Paginatekst.
________________________

Het omgaan met elektriciteit is net als thuis een kwestie van veiligheid. Niet alleen omdat zelfs een 12-voltinstallatie gevaar kan opleveren, maar ook omdat een deugdelijke verlichting in het verkeer van groot belang is. Dit hoofdstuk zet de verschillende systemen op een rij en geeft tips voor eenvoudige reparaties. Denk bij het aansluiten logisch na en blijf rustig ook al lukt het niet in een keer. "METEN = WETEN"!

TIP:
Bij aansluiten van een stekker aan de aanhanger/caravan  kun je het beste een acculader/druppellader gebruiken. Sluit de massa van de lader aan op pen 31 en zet vervolgens de plus op een van de aangesloten pennen en kijk welke lampjes er achter op de aanhanger branden. 1 zo sluit je problemen van de autoaansluiting uit en kan er niets mis gaan met het elektrische circuit van de auto als je onverhoopt toch een foutje maakt met aansluiten. 2. Zo is het ook eenvoudiger om je remlichten te controleren.
TIP:
Voor je begint met aansluiten is het verstandig om alle lampjes uit de verlichtingsbalk te verwijderen en alleen die lampjes te laten zitten die moeten branden, het zoeken naar de juiste verbinding wordt dan een stuk eenvoudiger. Sluit draad voor draad aan en controleer het resultaat.
TIP:
 Met een multimeter die bij elke doe-het-zelf handel voor nog geen 10 euro te koop is kun je eenvoudig de aansluiting van de auto controleren op de juiste verbindingen. En kun je snel onderweg storingen opsporen als dit nodig is. Ook een proeflampje is zeer geschikt voor het opsporen van storingen. Met een stevige naald kun je een draad controleren, door eenvoudig door de isolatie heen te prikken en daarna de via de naald te meten.

Veel problemen ontstaan door slechte massaverbindingen ! (meerdere lampen branden dan zwak en tegelijk)


DE VOLGENDE TEKST KOMT UIT HET CARAVANHANDBOEK

Circuits
In de caravan kunnen drie of vier circuits voorkomen. Deze circuits kunnen los van elkaar worden gezien, maar hebben soms ook met elkaar te maken en kunnen gekoppeld zijn:

Wie geen verstand heeft van elektriciteit doet er verstandig aan storingen aan de 230V-installatie door een vakman te laten verhelpen. Het 12V-circuit is op zichzelf ongevaarlijk, maar omdat het door middel van een transformator met gelijkrichter gekoppeld is aan de netspanning van 230V, is het ook hiermee uitkijken geblazen. In de volgende beschrijvingen zal, daar waar nodig, dit gevaar worden toegelicht. Het eerste waarmee u te maken krijgt bij het trekken van een caravan achter de auto is het aansluiten van de caravanverlichting op de autoverlichting, dus daar beginnen we mee.

________________________

Inhoud dataset.
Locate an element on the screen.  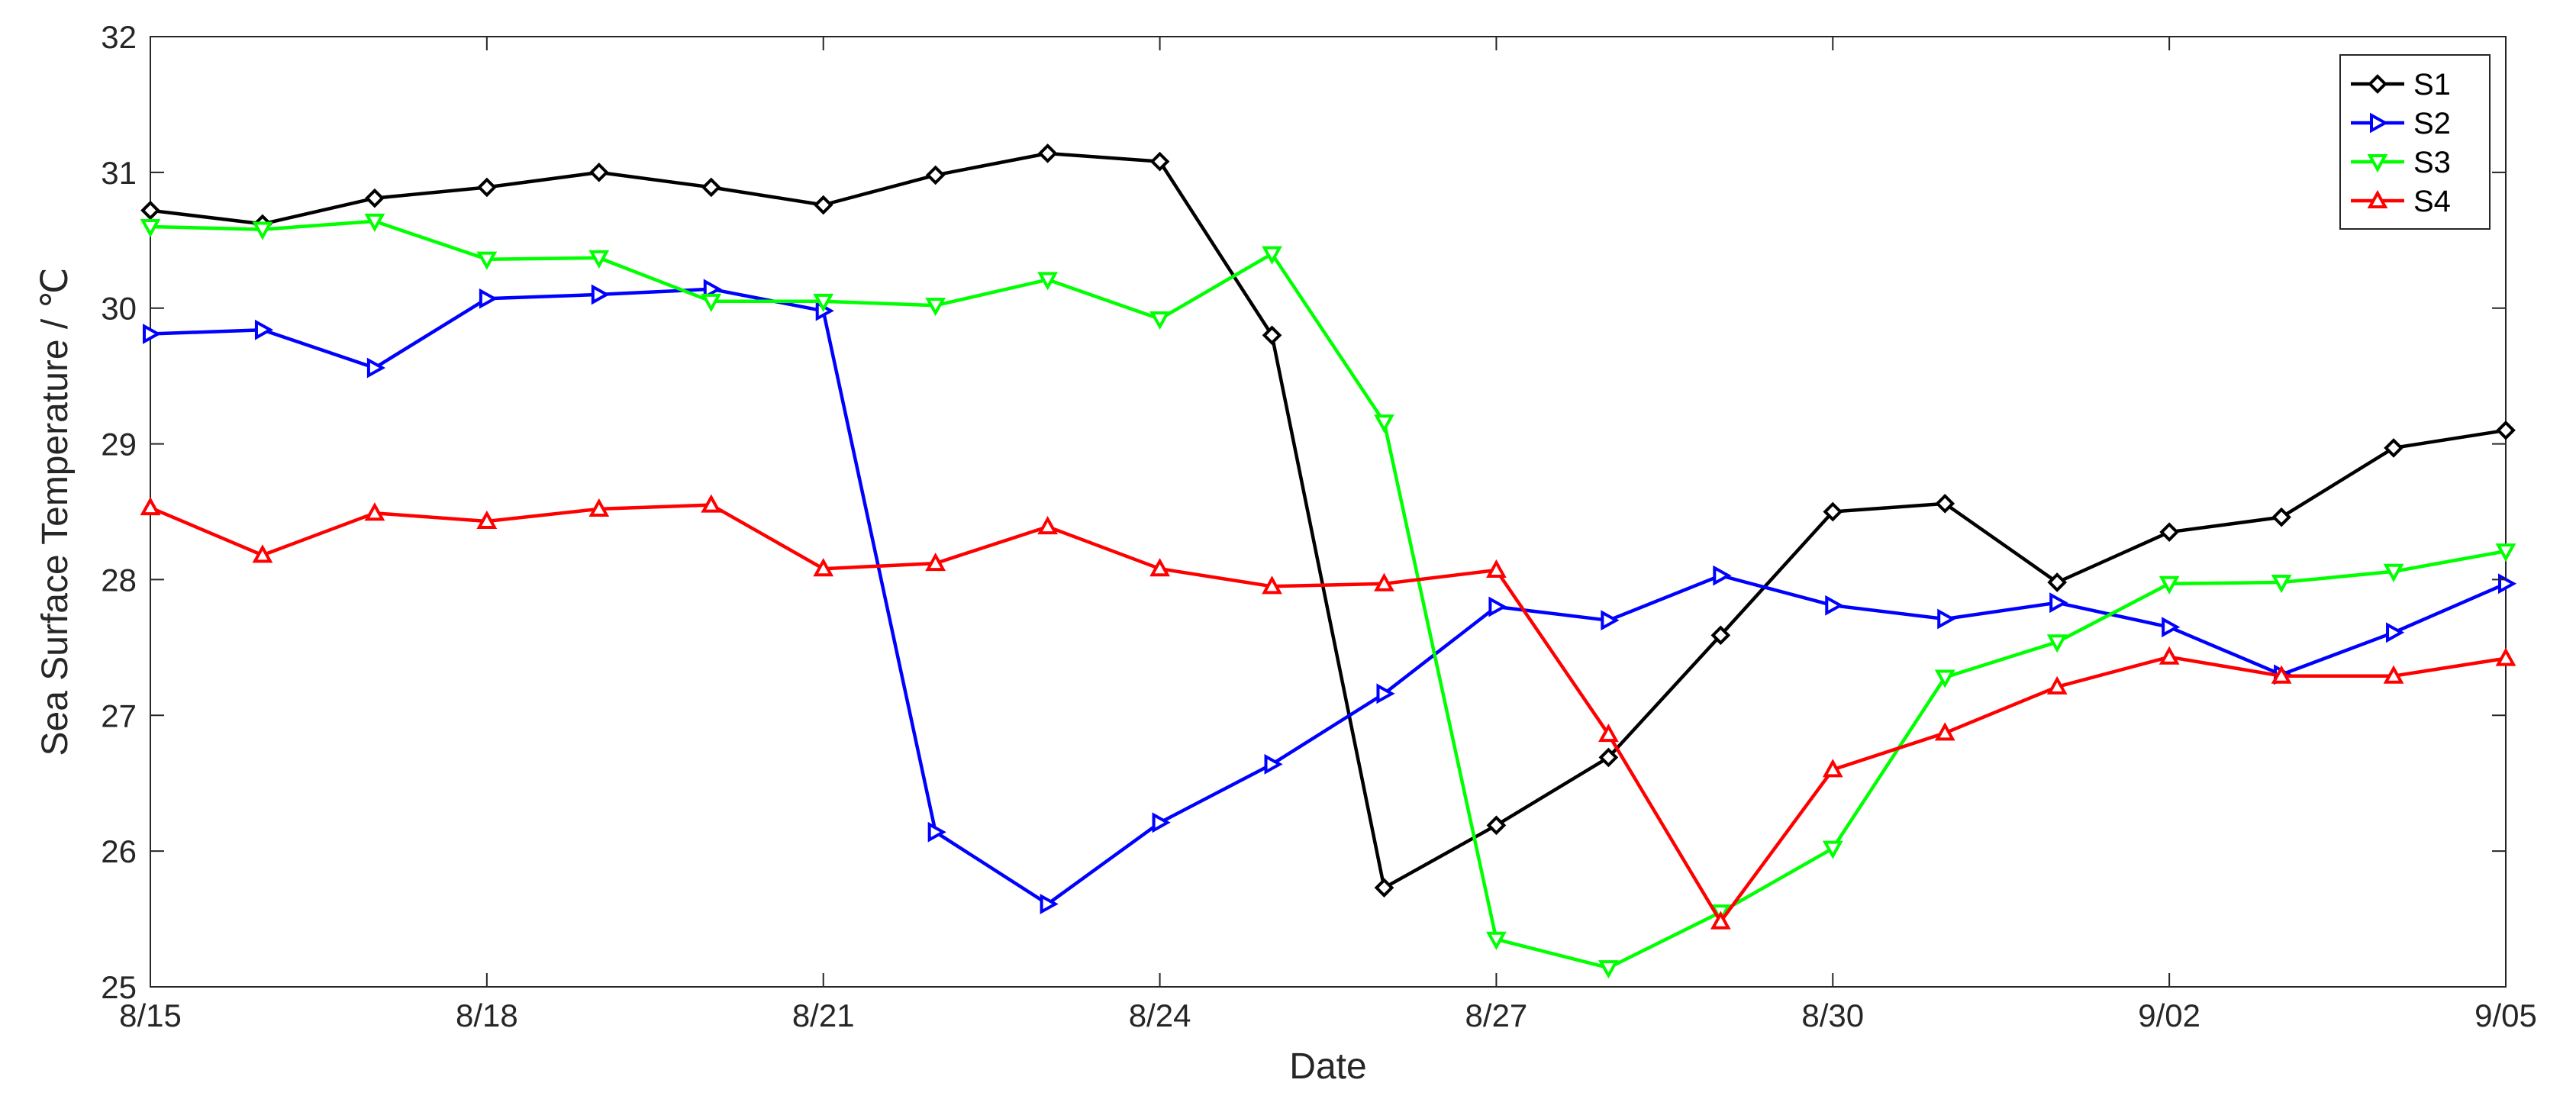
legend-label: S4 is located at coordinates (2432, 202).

________________________

Controleer uw begrip.
1 > Haal uit de paginatekst ongewijzigd het gedeelte dat begint bij de woorden "DE VOLGENDE TEKST" en stop na de woorden "beginnen we mee.".
2 > Op welke pen moet u volgens de paginatekst de massa van de lader aansluiten?
3 > Vertaal de volgende zin uit de paginatekst in het Engels: "Het 12V-circuit is op zichzelf ongevaarlijk, maar omdat het door middel van een transformator met gelijkrichter gekoppeld is aan de netspanning van 230V, is het ook hiermee uitkijken geblazen."

Uitgewerkte opdrachten.
1 >
DE VOLGENDE TEKST KOMT UIT HET CARAVANHANDBOEK

Circuits
In de caravan kunnen drie of vier circuits voorkomen. Deze circuits kunnen los van elkaar worden gezien, maar hebben soms ook met elkaar te maken en kunnen gekoppeld zijn:

Wie geen verstand heeft van elektriciteit doet er verstandig aan storingen aan de 230V-installatie door een vakman te laten verhelpen. Het 12V-circuit is op zichzelf ongevaarlijk, maar omdat het door middel van een transformator met gelijkrichter gekoppeld is aan de netspanning van 230V, is het ook hiermee uitkijken geblazen. In de volgende beschrijvingen zal, daar waar nodig, dit gevaar worden toegelicht. Het eerste waarmee u te maken krijgt bij het trekken van een caravan achter de auto is het aansluiten van de caravanverlichting op de autoverlichting, dus daar beginnen we mee.

2 > Op pen 31.

3 > The 12V circuit is harmless in itself, but because it is connected to the 230V mains voltage by means of a transformer with a rectifier, caution is needed here as well.